Three days before the championships open, the CGT, which has separately spearheaded walkouts in other industries against a draft law which would make it easier to hire and fire workers, was under pressure to sign a new agreement on working conditions with signs the protest movement was losing momentum.
Guillaume Pepy said the strike had cost the SNCF more than 300 million euros ($341 million) up to now and the draft agreement now with the unions went as far as possible toward meeting demands on matters like shift time and rest periods.
"There's no reason whatsoever now to continue the strike," Pepy said, anticipating an end to the strike on Wednesday or Thursday.
The CGT said only that it would consult members on Tuesday.
President Francois Hollande, who has refused to give in to strikes in the transport and energy sectors as well as waves of street protests, urged an agreement.
"Nobody is going to understand why a strike should continue to impinge on a state enterprise's finances, the smooth running of the Euros and, above all, people's daily commute to work," Hollande told a regional newspaper, La Voix du Nord.
The SNCF forecast a "significant improvement" in service on Tuesday as fewer employees heeded the strike call at a time public support for the CGT's stance fades.
It said two in three TGV high-speed trains would run and four in ten of the slower intercity trains, more than in recent days.
The government intervened last week when it pressed SNCF management to protect train drivers' rest times, averting wider backing for the strike. Managers had said the concession could make the heavily indebted company uncompetitive when it has to open up to private competition in 2020 under EU rules.

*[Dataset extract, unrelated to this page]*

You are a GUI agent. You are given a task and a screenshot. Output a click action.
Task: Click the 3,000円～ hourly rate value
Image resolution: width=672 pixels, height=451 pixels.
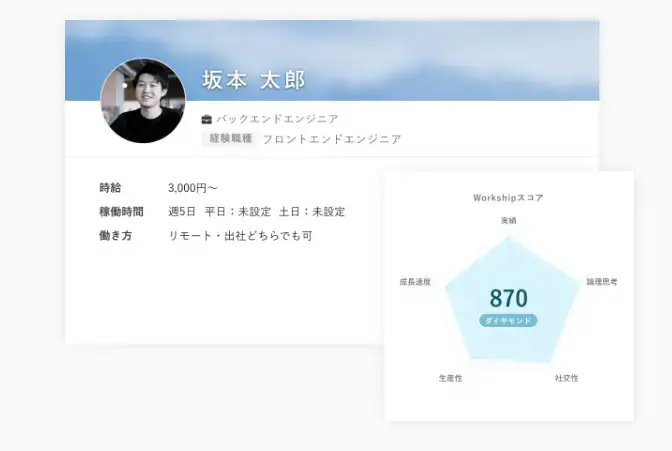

An end to the rail strike would relieve pressure on the government which still faces walkouts in parts of the energy industry over national proposals to loosen rigid labor regulations.
The labor law reform has sparked wave after wave of street protest, marred by fringe violence, over the past three months, but despite widespread public concern over the reform plan, the CGT has been left fighting an increasingly lonely battle.
Pepy said 2,000 rail workers had been working 24 hours a day to repair flood damage on the network despite the strikes and that normal traffic could be restored before the Euro soccer.